Roads to Nowhere

Article excerpt

While they have come a long way in the past seventeen years, Romania's road and rail sectors still face a serious capacity crisis, which has practically blocked the majority of investments and rehabilitation of infrastructure for more than two years. Roads and railways ensure together over 90% of the transport in Romania, with roads being increasingly the most important mode', reflecting the fact that transport networks in our country are based almost entirely on roads and railways.

But recent trends in this sector are particularly alarming, especially when we speak about government's capacity to develop and manage the sector's public infrastructure:

* a severe loss of previously existing human and institutional capacity, at a time when projects are expected to increase significantly,

* little (and diminishing) planning and programming ability in the public sector;

* a lack of strategic vision, massive political interference in what should be technical decisions;

* basic financial insolvency of the sector. Reforms need to be consistently enforced in order to create an institutional framework for the transport infrastructure which would ensure sustainability.

WHERE WE ARE

1. Romania's roads to join the EU?

Overly simplistic and misleading comparisons are usually published which are based on network density indicators. According to this figures, Romania's road density is one third of EU-25 average, whereas the rail density is comparable with that of the EU.

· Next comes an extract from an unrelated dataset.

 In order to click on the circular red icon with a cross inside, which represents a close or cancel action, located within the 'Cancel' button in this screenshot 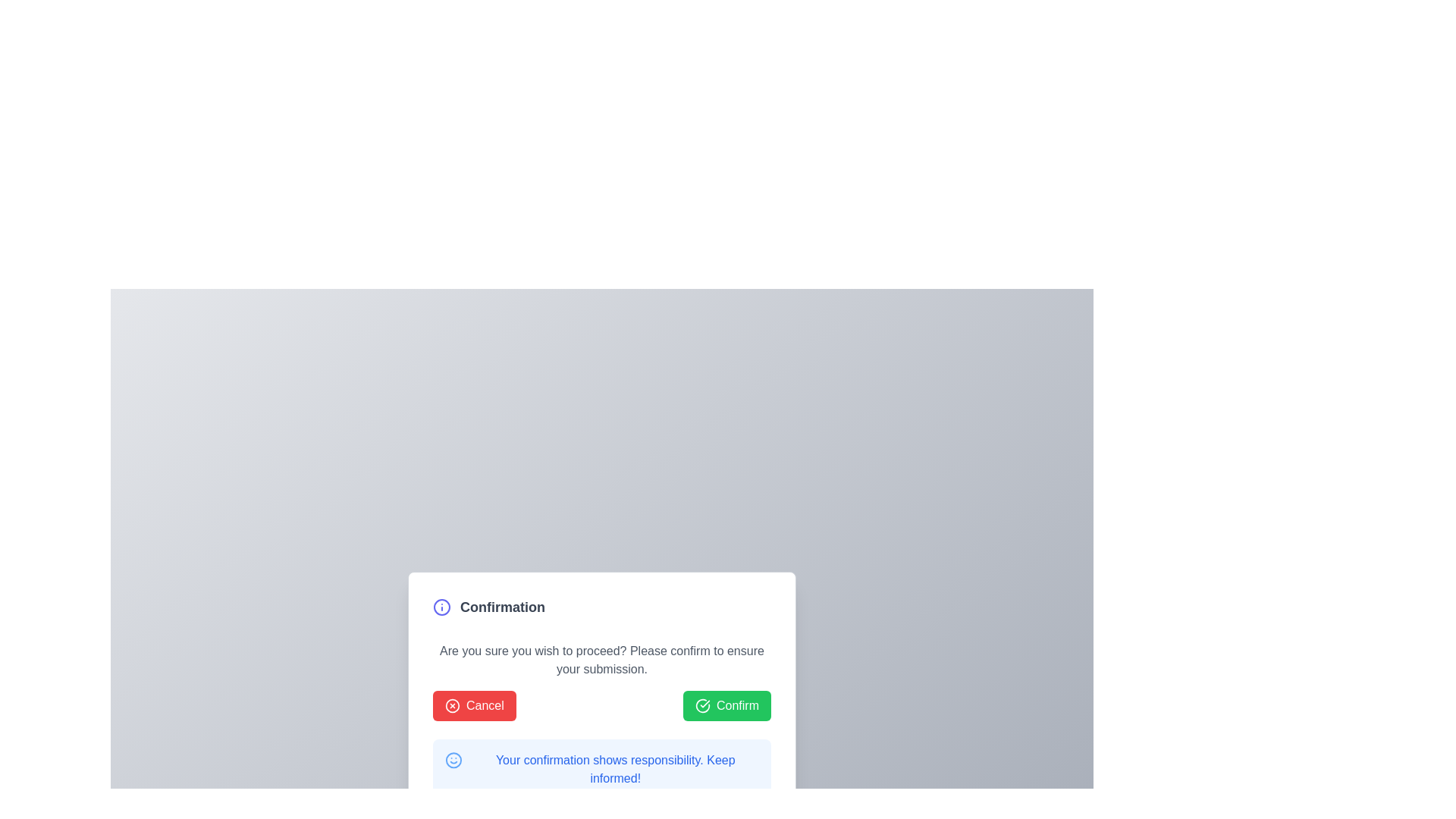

It is unrealistic to say that Romania's infrastructure should reach EU levels in 15-20 years. The need for transport in Romania is currently still much lower than in the EU. It grows faster than the economy as a whole, but will certainly still remain under EU levels for the following two or three decades. Therefore, the investment needs in the infrastructure should be driven mainly by the economic development perspectives of the country. It is also impractical to judge the road network simply in terms of motorway density compared to Western countries: it may very well be the case that Romania is simply not "mobile" enough to justify such a fast motorway development.

What should really be judged here is how transport infrastructure can provide safe transportation at speeds that do not become bottlenecks for economic development. In this respect, what is really worrying is that Romania's national roads are by far the most dangerous in the EU. The number of fatalities per passenger*car is three times as high as the EU-25 average. While in Europe only one in 40 accidents ends with fatalities, in Romania the proportion is one in three (Fig. 1).

Culprits are not just the irresponsible driving habits of Romanians, as hasty commentators put it much too easily, but also the black spots, the crossing of linear villages / towns / cities without proper mitigation measures against accident risks, and the small local traffic using national roads for lack of a better alternative.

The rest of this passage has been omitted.